In the large-scale randomized trial JCOG0212, which investigated the impact of LLND in a cohort without obvious LLN metastasis without pretreatment, recurrence in the pelvic sidewall decreased from 7 to 2% with the addition of LLND [13]. The lateral recurrence rate after LLND was 7% in the present study, which was higher than that reported by JCOG0212, probably because our cohort included many cases with suspected LLN metastasis in preoperative imaging modalities. In our multivariate analysis, the presence of LLN metastasis was a risk factor for lateral recurrence, probably due to residual micrometastasis in the dissected or undissected lateral area, such as the common iliac nodes. The results of JCOG0212 demonstrated that LLND decreased lateral recurrence but not central recurrence [16], whereas CRT without LLND has been reported to decrease local recurrence in total; however, lateral recurrence also reportedly remained a major local recurrence site even after CRT [17, 18]. To compensate for the drawbacks of these treatments, a combination of CRT and with LLND in selected patients has recently been considered a novel treatment option. Several studies have demonstrated favorable outcomes with this combination strategy [17, 19, 20].

This is the first study to investigate the site of lateral recurrence after LLND. As shown in Fig. 2, the recurrence rate in the dissected area was approximately 1%, regardless of the location. The overall lateral recurrence rate was 5%, and this discrepancy was partly due to the recurrence in undissected lateral areas. In this study, dissection of the internal iliac and obturator nodes was routinely performed. However, other lateral nodes, including the external and common iliac nodes, were dissected only in cases with suspected metastases in these areas. Considering the relatively low incidence of metastasis in these areas [21, 22], the complexity of dissecting these areas [23], and the fact that LLN metastasis in those area has a poor prognosis equivalent to systemic disease [24, 26,27,28]. The use of indocyanine green (ICG) fluorescence in robotic LLND has been reported to result in a 3-year cumulative lateral recurrence rate of 0% [29], suggesting that the outcomes after LLND in our series could have been improved by these techniques because our series included a relatively small number of robotic cases and no cases of ICG application.
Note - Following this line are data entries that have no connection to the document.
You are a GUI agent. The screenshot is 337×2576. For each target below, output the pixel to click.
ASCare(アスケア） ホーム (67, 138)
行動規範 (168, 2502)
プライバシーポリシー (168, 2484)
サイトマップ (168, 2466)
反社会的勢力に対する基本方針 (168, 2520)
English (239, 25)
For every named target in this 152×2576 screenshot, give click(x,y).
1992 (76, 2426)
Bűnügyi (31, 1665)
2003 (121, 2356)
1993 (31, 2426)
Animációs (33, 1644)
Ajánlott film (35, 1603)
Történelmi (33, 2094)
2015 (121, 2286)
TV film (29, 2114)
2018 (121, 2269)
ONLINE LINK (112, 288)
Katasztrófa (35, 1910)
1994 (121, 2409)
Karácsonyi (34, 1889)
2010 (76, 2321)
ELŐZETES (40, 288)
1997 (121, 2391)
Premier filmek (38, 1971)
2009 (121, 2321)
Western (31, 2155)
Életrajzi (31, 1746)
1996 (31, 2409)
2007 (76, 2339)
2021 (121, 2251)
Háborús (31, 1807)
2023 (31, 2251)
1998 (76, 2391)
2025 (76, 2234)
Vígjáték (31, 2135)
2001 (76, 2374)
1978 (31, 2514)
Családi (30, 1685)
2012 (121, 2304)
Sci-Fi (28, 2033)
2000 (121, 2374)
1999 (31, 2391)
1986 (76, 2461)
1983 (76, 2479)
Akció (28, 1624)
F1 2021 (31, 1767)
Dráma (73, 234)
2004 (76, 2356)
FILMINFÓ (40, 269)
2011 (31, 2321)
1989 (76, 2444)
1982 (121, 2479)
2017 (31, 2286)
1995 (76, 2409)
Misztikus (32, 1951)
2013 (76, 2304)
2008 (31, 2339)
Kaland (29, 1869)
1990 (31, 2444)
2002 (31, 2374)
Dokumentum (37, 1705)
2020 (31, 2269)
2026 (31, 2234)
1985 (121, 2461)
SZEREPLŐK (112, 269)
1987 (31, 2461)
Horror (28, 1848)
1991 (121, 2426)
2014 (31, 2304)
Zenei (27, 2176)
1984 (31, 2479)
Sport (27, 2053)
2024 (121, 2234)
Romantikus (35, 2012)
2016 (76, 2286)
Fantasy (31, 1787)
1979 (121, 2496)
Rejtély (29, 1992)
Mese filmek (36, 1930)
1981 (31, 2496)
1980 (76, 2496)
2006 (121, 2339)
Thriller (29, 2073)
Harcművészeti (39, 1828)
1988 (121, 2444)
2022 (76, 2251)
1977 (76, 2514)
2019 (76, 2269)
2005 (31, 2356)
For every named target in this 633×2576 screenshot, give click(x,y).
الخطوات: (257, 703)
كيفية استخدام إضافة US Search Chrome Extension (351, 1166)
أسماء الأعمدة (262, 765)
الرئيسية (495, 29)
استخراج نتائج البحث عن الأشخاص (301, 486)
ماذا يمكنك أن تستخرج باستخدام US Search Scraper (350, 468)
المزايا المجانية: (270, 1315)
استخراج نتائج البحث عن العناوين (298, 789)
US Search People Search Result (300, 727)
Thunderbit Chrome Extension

The present study had several limitations. First, the study period was relatively long and, therefore, included a wide range of treatments, such as open, laparoscopic, or robotic surgery, and different indications for adjuvant chemotherapy. Because the majority of LLND are performed robotically, further updates of prognostic outcomes are necessary in the future. Second, the quality of LLND largely differs according to the technique used at each institution. As this study was conducted in a Japanese high-volume cancer center in which LLND was routinely performed, the outcomes in other institutions or countries that are not so accustomed to LLND could not be as good.

In conclusion, we demonstrated the prognostic outcomes and limitations of LLND for patients with advanced lower rectal cancer, focusing on the incidence of recurrence in the lateral area after LLND. LLND is an essential technique that surgeons should acquire.